Echoed by Timothy Leary at the Human Be-In gathering in 1968, the phrase ‘turn on, tune in, drop out’ defined the counter-culture movement in the United States. Emblematic of their subversive nature, hippies became known for their anti-government, pro-freedom, and free-thinking stance. While Western hippies were attempting to ‘drop out’ of traditional capitalist society through experimentation with recreational drugs and other substances, hippies in the Soviet East were similarly attempting to ‘drop out’. Yet, the ‘dropping out’ of the Soviet Union is of another kind, one which radically attempts to reject Soviet political, economic, and social life all together.
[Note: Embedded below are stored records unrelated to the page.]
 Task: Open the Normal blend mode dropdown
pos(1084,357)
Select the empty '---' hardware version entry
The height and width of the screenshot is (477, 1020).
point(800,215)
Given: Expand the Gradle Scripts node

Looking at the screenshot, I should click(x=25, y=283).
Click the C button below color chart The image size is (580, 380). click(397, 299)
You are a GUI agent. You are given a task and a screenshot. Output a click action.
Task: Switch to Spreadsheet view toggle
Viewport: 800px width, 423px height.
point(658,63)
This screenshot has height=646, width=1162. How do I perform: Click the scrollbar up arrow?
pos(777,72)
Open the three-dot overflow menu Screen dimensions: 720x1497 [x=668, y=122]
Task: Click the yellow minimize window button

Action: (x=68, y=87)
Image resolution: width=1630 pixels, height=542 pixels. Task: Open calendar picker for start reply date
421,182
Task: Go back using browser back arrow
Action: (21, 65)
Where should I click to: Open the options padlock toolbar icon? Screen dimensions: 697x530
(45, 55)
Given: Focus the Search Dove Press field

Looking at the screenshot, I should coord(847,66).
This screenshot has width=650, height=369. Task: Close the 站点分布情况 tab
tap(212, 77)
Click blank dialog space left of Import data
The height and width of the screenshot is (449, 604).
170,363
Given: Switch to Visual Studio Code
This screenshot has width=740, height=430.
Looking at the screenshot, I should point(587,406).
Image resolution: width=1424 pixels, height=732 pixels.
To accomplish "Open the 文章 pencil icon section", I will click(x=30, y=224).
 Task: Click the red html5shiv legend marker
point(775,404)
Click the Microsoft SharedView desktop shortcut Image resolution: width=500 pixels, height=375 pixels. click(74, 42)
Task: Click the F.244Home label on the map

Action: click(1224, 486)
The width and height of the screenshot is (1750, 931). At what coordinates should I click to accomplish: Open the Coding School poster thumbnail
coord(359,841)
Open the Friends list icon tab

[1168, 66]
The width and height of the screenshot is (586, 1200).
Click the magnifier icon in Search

Much work has been dedicated to the hippie movement in the United States and the extent of their countercultural impact. However, the Soviet Union has been largely left to the side-lines, until recently. Through new oral history research and newly opened KGB archives, historians have been able to uncover and retell the strange lives of hippies in the Soviet Union. As such, there has been obvious comparison drawn between Western and Eastern hippies. However, the focus of this article will be one of distinction and separation from the West. Soviet hippies can be considered as radically different from their Western counterparts, not in aesthetic and ideological qualities, but in their ability to subvert the rigid structures of their society. By examining the extent of subversion produced by the Soviet hippies, this article aims to underline the cultural impact of the movement and the often-untold lives of those who participated.
While Soviet hippies were indeed subversive and acted as dissidents to the Soviet Union, it should be clarified that their subversion was one of elimination, not reformation. They did not have hopes of reconstructing the Soviet Union like other countercultural groups of the period, as they saw any engagement with the system a complete validation of it. Soviet hippie identity is strongly linked to the political battle for individual freedom and agency in the Soviet context, even if it is difficult to see the hippie movement bounded by a political stance. Interestingly, while they aimed to live outside of late socialism, they also remained a factor that shaped its peculiar fabric. As such, their subversion is one of duality – their existence was both shaped by and against the Soviet Union.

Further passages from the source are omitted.